As the answer, set down the lines below from the one containing "Task: Switch to Plots of field view" through the one containing "Task: Click the ttashi@nec.gov.bt email link", exactly and inclusively, and no others.

*** Opening Information shown ***

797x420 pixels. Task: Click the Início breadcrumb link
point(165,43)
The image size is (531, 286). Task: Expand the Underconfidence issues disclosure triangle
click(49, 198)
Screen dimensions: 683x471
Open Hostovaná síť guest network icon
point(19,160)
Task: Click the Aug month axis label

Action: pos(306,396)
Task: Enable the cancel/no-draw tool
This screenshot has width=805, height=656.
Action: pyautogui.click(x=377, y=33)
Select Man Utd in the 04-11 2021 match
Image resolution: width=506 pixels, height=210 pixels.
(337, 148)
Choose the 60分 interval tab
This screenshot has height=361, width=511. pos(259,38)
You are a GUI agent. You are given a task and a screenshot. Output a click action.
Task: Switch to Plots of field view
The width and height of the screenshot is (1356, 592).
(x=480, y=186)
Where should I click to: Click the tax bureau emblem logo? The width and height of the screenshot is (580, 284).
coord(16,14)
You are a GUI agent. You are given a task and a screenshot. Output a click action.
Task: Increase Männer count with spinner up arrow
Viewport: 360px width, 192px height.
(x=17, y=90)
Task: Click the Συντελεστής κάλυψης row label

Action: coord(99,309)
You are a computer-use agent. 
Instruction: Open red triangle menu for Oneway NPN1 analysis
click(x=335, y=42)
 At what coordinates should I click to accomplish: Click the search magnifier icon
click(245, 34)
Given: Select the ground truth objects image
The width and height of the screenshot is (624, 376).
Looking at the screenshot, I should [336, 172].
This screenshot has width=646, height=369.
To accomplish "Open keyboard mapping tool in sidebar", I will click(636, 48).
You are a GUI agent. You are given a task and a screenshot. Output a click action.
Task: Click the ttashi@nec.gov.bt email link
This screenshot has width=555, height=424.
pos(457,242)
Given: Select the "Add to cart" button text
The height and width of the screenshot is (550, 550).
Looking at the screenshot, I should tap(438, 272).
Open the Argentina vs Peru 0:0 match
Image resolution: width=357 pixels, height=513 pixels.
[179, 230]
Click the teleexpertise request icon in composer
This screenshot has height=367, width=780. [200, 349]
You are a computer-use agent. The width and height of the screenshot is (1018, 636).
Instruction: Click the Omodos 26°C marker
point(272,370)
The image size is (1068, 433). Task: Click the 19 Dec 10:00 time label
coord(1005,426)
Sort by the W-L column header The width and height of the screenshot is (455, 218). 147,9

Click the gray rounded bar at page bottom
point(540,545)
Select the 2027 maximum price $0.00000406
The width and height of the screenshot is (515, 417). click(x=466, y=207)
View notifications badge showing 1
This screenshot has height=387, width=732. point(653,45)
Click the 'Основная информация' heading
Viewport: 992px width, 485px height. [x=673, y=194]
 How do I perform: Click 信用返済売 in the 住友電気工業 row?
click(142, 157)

*** Closing Information shown ***

### Worked solution
Task: Switch to Plots of field view
The width and height of the screenshot is (1356, 592).
(x=480, y=186)
Where should I click to: Click the tax bureau emblem logo? The width and height of the screenshot is (580, 284).
coord(16,14)
You are a GUI agent. You are given a task and a screenshot. Output a click action.
Task: Increase Männer count with spinner up arrow
Viewport: 360px width, 192px height.
(x=17, y=90)
Task: Click the Συντελεστής κάλυψης row label

Action: coord(99,309)
You are a computer-use agent. 
Instruction: Open red triangle menu for Oneway NPN1 analysis
click(x=335, y=42)
 At what coordinates should I click to accomplish: Click the search magnifier icon
click(245, 34)
Given: Select the ground truth objects image
The width and height of the screenshot is (624, 376).
Looking at the screenshot, I should [336, 172].
This screenshot has width=646, height=369.
To accomplish "Open keyboard mapping tool in sidebar", I will click(636, 48).
You are a GUI agent. You are given a task and a screenshot. Output a click action.
Task: Click the ttashi@nec.gov.bt email link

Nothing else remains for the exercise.